These are the key concepts you need to understand to accurately answer the question.

Inverse Hyperbolic Functions
Inverse hyperbolic functions are mathematical functions closely related to the standard hyperbolic functions, like sinh, cosh, and tanh. They are useful in solving equations involving hyperbolic functions, providing outputs that correspond to angles or hyperbolic angles.
  • The inverse hyperbolic tangent function, written as \( \tanh^{-1} x \), is one of these functions.
  • It's the inverse of the hyperbolic tangent function, \( \tanh x \), which is the ratio of sinh and cosh.
  • In calculus, these functions are integral because of their unique derivatives and properties.
Inverse hyperbolic functions like \( \tanh^{-1} x \) help us work through complex differentiation problems involving hyperbolic terms, unveiling their usefulness in various mathematical and practical applications.
Chain Rule
In calculus, the chain rule is a fundamental tool for differentiating composite functions.
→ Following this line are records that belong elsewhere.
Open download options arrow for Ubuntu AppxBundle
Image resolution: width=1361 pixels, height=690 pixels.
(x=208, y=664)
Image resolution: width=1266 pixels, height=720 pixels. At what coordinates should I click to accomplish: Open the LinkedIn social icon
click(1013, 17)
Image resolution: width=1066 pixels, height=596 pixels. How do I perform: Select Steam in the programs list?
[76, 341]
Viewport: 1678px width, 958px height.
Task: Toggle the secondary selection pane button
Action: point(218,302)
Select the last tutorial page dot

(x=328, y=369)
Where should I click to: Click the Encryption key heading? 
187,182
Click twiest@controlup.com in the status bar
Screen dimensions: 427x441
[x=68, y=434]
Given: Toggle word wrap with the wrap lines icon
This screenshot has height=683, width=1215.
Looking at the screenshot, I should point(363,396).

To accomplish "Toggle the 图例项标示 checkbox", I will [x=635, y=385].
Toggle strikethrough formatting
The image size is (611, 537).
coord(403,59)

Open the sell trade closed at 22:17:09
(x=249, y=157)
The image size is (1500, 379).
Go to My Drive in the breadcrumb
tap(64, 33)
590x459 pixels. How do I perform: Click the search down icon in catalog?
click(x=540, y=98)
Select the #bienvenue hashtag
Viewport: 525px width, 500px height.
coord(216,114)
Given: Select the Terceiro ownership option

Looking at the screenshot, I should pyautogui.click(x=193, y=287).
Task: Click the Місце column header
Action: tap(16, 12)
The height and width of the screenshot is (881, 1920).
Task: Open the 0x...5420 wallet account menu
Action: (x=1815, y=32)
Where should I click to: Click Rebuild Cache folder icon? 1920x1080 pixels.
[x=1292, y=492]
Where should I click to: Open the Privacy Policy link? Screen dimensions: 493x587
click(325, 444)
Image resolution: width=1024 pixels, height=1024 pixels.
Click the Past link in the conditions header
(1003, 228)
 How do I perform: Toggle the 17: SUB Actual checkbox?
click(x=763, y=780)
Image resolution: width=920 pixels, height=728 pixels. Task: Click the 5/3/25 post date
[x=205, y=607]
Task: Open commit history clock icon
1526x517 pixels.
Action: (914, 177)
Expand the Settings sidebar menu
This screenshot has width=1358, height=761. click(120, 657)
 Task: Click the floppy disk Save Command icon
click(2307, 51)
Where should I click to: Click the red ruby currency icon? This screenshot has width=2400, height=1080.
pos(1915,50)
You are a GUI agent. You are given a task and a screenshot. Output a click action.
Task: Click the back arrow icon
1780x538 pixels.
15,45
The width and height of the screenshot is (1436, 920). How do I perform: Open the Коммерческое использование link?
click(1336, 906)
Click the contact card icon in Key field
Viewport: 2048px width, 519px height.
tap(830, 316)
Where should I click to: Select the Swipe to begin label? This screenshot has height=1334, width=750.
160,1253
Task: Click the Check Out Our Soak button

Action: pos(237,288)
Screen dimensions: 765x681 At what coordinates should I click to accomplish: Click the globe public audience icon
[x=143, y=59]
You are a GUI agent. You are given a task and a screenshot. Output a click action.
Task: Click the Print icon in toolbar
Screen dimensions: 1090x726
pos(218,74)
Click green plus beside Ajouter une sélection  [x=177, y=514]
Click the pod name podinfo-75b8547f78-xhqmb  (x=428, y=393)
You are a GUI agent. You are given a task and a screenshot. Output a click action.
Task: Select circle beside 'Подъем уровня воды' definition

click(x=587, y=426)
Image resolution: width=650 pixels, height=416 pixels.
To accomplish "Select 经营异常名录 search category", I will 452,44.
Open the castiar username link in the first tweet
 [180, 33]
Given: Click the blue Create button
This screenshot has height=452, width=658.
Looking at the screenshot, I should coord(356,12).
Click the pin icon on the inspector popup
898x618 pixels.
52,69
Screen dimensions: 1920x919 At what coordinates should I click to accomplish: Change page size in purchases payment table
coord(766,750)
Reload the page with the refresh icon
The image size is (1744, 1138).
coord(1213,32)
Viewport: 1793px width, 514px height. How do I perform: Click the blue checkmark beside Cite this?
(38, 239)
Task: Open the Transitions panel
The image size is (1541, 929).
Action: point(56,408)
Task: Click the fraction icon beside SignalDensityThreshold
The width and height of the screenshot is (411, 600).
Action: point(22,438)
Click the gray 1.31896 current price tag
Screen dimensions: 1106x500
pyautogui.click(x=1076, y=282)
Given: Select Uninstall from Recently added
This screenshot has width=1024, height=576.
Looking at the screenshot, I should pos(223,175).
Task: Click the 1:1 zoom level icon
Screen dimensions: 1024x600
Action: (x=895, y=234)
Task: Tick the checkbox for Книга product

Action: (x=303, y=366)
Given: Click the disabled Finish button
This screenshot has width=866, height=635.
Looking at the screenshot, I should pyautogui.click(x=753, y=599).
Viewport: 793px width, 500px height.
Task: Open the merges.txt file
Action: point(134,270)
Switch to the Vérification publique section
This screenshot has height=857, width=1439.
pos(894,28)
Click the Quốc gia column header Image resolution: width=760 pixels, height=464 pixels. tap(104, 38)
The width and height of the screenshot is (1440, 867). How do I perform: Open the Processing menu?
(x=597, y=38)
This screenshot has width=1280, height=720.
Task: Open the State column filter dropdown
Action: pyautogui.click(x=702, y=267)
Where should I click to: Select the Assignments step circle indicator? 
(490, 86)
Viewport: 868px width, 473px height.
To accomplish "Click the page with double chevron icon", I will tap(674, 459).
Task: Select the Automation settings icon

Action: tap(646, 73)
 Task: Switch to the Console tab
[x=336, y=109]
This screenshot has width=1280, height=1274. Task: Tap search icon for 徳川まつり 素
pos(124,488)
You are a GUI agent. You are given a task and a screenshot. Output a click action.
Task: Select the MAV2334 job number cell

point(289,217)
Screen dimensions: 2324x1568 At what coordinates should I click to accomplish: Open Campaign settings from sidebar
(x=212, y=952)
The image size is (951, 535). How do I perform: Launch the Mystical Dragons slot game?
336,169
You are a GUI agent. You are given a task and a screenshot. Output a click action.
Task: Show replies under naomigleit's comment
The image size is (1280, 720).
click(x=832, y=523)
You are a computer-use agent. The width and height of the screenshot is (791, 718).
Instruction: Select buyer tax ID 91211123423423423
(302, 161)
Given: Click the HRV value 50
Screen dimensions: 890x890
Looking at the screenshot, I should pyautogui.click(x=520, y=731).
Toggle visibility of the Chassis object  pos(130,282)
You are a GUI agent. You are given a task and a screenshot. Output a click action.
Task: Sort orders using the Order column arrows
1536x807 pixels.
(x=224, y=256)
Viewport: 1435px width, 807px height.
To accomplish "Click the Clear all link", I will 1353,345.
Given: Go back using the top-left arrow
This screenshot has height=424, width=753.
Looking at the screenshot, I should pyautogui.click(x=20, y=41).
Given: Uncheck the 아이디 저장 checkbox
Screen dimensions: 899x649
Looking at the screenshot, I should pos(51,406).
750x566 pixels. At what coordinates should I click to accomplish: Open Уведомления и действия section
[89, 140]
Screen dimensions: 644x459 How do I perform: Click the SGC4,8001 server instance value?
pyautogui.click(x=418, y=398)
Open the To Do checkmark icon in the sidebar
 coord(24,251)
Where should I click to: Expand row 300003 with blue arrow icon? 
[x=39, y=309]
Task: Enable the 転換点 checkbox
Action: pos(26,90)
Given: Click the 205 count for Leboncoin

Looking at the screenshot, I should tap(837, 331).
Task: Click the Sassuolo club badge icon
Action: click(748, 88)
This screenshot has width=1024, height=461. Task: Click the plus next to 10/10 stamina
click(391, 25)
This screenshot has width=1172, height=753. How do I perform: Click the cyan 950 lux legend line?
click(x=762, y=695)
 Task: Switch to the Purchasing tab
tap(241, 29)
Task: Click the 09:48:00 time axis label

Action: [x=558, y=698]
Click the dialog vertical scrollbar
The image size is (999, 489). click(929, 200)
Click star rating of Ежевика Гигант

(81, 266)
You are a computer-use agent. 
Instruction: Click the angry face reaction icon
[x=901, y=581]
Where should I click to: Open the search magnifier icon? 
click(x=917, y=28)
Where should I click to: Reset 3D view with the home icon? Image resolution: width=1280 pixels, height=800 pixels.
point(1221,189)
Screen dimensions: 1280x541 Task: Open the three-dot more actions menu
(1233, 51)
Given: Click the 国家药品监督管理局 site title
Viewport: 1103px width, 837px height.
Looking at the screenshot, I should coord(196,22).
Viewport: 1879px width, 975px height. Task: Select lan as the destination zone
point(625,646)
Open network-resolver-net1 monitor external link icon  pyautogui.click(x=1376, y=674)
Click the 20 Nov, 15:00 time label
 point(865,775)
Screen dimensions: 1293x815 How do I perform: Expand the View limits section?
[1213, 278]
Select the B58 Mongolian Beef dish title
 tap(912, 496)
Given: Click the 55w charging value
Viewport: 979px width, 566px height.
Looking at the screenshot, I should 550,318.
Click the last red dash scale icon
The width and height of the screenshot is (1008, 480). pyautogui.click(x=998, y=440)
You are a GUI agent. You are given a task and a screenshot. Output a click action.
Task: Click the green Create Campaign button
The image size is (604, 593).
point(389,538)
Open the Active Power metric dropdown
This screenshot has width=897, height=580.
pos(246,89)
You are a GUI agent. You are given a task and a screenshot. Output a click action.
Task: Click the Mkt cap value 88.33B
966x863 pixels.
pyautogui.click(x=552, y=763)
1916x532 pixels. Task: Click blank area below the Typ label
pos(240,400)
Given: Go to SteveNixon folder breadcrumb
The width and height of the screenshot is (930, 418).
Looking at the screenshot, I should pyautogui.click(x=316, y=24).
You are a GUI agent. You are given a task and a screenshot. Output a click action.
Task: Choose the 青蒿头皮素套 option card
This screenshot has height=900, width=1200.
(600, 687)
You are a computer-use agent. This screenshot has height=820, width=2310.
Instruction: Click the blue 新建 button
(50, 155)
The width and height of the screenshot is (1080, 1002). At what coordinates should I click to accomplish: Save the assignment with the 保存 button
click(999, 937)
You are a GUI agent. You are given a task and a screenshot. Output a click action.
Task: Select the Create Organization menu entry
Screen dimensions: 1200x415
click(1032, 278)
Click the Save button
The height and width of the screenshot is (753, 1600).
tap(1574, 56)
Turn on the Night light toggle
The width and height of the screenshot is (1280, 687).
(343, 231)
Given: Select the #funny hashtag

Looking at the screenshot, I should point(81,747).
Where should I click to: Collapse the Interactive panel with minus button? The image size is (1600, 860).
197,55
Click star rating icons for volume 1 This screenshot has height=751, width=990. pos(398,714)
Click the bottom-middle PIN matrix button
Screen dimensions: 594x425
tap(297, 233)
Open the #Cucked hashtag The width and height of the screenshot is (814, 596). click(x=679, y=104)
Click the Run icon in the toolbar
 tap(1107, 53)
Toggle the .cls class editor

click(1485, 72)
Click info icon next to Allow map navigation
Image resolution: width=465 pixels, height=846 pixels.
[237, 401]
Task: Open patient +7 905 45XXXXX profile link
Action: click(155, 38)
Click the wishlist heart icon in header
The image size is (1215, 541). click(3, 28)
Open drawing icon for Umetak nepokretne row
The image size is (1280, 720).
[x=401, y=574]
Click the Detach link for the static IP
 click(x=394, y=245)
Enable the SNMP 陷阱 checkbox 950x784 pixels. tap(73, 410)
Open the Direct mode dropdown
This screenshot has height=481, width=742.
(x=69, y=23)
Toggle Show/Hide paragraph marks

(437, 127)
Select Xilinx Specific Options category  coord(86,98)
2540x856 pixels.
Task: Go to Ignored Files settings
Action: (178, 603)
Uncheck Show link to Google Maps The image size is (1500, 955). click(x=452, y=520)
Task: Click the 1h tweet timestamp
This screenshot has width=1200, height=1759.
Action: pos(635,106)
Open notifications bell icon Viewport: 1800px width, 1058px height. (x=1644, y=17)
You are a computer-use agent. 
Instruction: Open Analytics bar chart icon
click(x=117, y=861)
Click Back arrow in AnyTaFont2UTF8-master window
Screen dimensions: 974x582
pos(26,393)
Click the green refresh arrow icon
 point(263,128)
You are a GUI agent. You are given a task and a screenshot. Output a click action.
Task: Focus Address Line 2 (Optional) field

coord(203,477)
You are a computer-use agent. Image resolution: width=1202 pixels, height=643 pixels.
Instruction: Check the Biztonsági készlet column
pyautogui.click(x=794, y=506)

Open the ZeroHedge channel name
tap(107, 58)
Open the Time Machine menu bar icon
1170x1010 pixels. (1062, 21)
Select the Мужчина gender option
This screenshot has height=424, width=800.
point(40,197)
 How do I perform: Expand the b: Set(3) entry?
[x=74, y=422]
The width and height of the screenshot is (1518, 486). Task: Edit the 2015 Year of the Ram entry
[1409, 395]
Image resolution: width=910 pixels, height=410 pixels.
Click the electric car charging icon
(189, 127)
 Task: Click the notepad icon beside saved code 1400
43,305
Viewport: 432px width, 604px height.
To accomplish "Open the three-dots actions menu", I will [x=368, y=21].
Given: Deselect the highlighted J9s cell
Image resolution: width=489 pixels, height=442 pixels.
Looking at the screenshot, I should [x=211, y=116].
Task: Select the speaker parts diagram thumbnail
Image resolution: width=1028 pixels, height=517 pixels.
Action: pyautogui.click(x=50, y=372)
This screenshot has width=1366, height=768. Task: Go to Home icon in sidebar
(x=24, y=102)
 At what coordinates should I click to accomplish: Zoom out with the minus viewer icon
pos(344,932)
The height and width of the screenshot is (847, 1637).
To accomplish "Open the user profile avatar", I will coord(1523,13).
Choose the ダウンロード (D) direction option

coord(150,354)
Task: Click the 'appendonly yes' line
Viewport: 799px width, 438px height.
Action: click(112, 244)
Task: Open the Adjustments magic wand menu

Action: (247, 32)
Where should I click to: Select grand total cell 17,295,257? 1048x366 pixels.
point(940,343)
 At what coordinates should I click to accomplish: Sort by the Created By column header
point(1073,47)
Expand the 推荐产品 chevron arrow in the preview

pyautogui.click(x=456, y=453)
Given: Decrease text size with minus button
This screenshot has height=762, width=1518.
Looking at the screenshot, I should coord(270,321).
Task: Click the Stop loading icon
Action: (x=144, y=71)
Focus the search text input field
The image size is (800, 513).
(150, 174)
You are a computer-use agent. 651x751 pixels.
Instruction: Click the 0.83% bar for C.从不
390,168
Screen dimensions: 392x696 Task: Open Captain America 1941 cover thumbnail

It enables us to find the derivative of a function that comprises an inner and an outer function.
  • Think of the chain rule as a method to "unpack" the layers of a composition in order to differentiate it.
  • Mathematically, it's expressed as \( (f(g(x)))' = f'(g(x)) \cdot g'(x) \).
  • This implies you first differentiate the outer function, leaving the inner function untouched, then multiply it by the derivative of the inner function.
  • In the problem \( y = \tanh^{-1} \frac{x}{2} \), the inner function is \( \frac{x}{2} \) and the outside function is \( \tanh^{-1} u \).
By applying the chain rule correctly, we can handle derivatives of nested functions efficiently, breaking complex tasks into simpler, manageable parts.
Differentiation
Differentiation is the central process in calculus that deals with finding the rate at which one quantity changes with respect to another. It's essentially the process of finding the derivative.
  • The derivative of a function at a point provides the slope of the tangent to the curve at that point.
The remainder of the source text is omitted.